SB 248

SB 248, Disastrous for survivors of accidents and a windfall for big insurance.

Lawmakers, whose campaigns were heavily financed by big auto insurance companies, have introduced a bill that would have disastrous consequences for survivors of auto accidents in Michigan. While proponents claim this bill will lower rates, there is no guarantee of that and big insurance stands to increase its profit margin at the expense of the consumer and potentially Michigan taxpayers.

It would also establish an insurance industry controlled “Automobile Insurance Fraud Authority.” A one sided agency meant to investigate the possibility of fraud by the consumer. Yet there are no protections built in to protect the consumer from unfair practices, overreach, and deceit, by the insurer.

SB 248 Will put accident survivors at risk of losing care or having to cover exorbitant medical expenses out of pocket.

  • This bill will shift the cost of caring for catastrophically injured individuals onto Michigan taxpayers through taxpayer funded programs like Medicaid.
  • SB 248 would put a cap on what home health care professionals would be paid. Home health and rehabilitative care is an unfortunate necessity in many severe car accidents and limiting it to one caregiver at a time, or 24 hours of care a day as the bill proposes, could negatively impact those who have severe spinal and brain injuries.
  • The language of this bill would allow for the restrictions on care to apply to current patients not just new patients after the bill has been passed.
  • The artificial price controls that would be set on what doctors and hospitals can charge the insurance company for caring for their patients would not only cost hospitals billions of dollars. This will result in a loss of employment for many hospital staff as well as harm the patient relying on Auto No Fault.

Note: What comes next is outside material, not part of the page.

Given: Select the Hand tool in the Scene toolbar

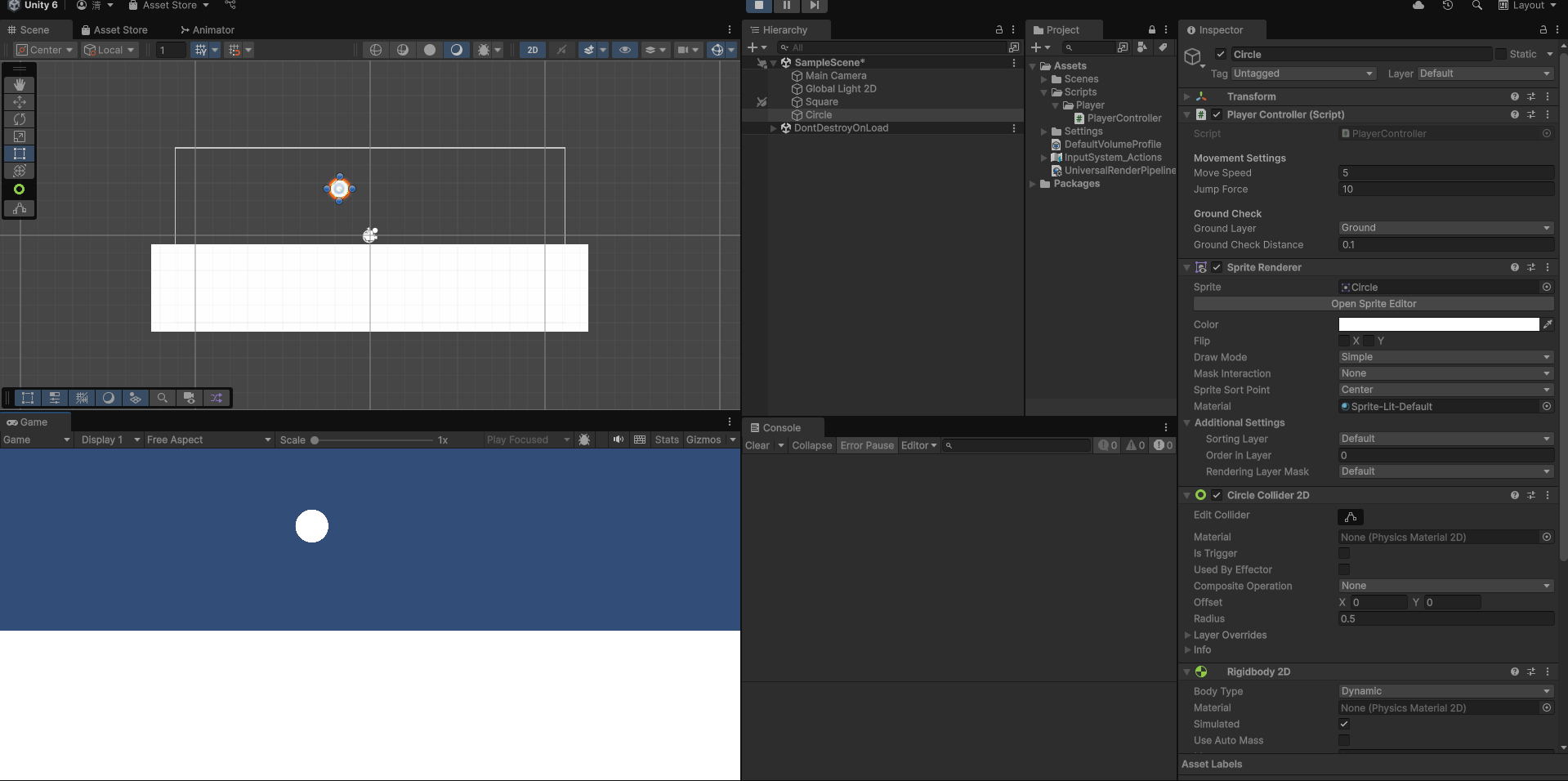Looking at the screenshot, I should coord(19,84).
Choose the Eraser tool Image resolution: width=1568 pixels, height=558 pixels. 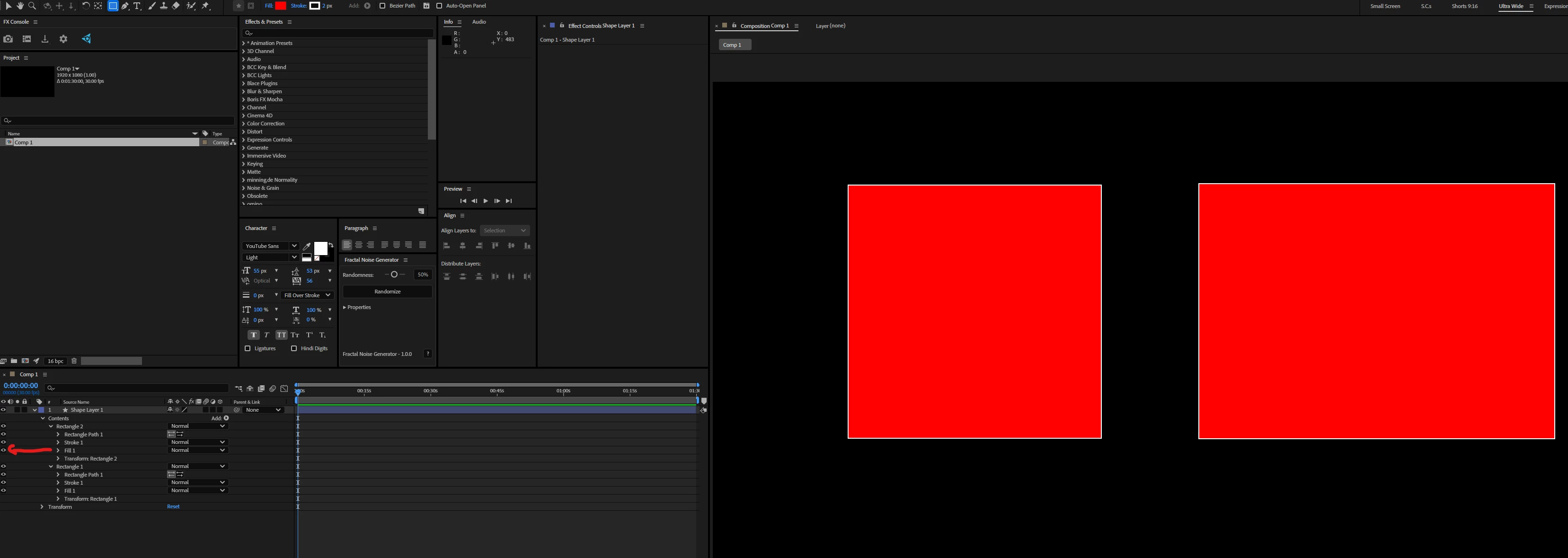pyautogui.click(x=176, y=6)
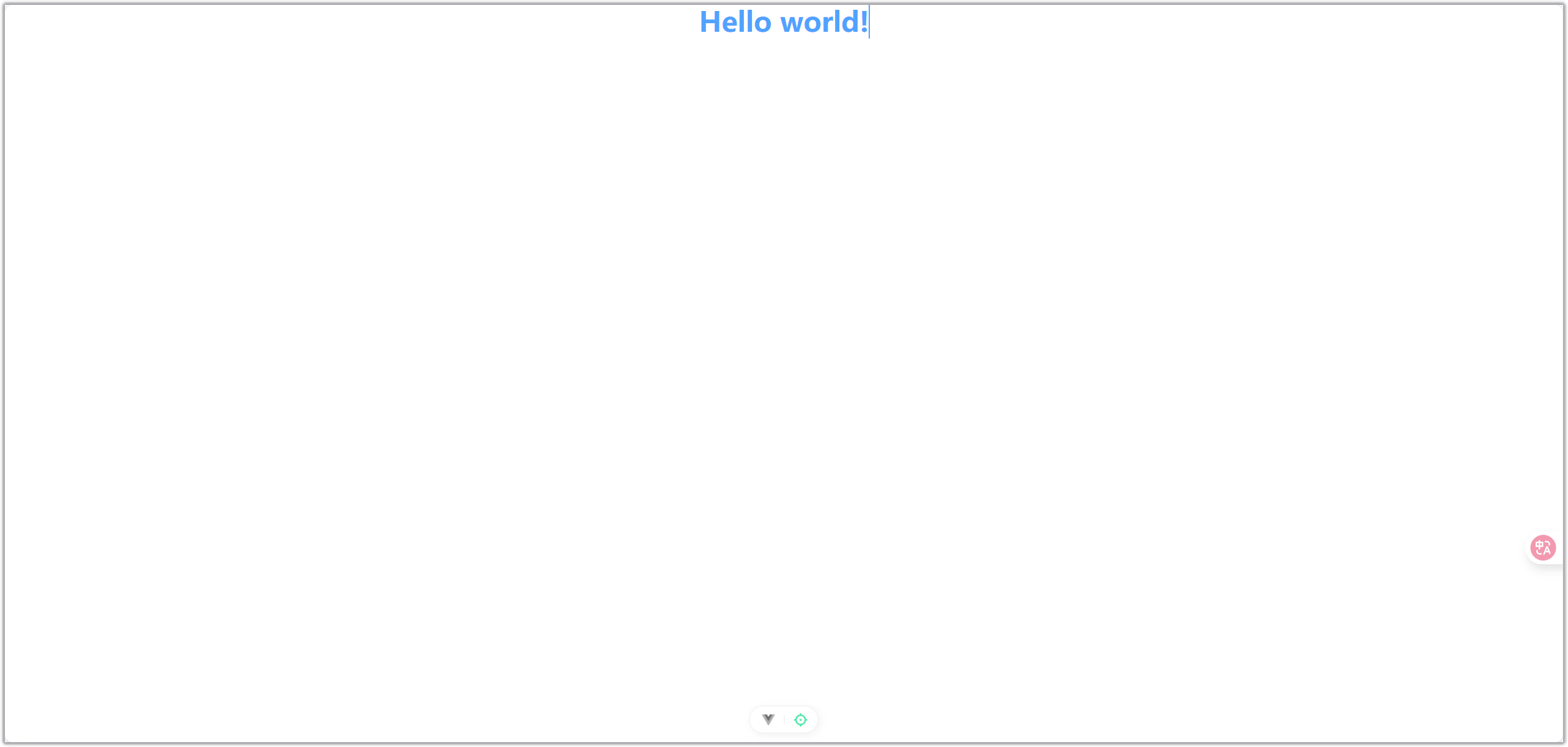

The new Michigan Catastrophic Claims Commission creates a great deal of uncertainty for catastrophic accident survivors.

  • The current Michigan Catastrophic Claims Association is set up to reimburse insurance agencies for medical claims over $530,000, the liability remains on their books. The new commission or MC3, will be completely responsible for those cost of covering these claims, allowing big insurance to not only clear this liability off of their books but also makes them immune from the responsibility of paying these claims above a new threshold of $545,000. The language forming this new commission does not explain any contingencies in case the MC3 becomes insolvent.
  • The MC3 will have a board of 7 members, there are new requirements that any of these board members be actuaries.
  • The bill does not have language outlining any of the guidelines or standards the new Commission will follow, specifically standards of fairness. There is no guarantee the new commission will adjust and handle claims fairly.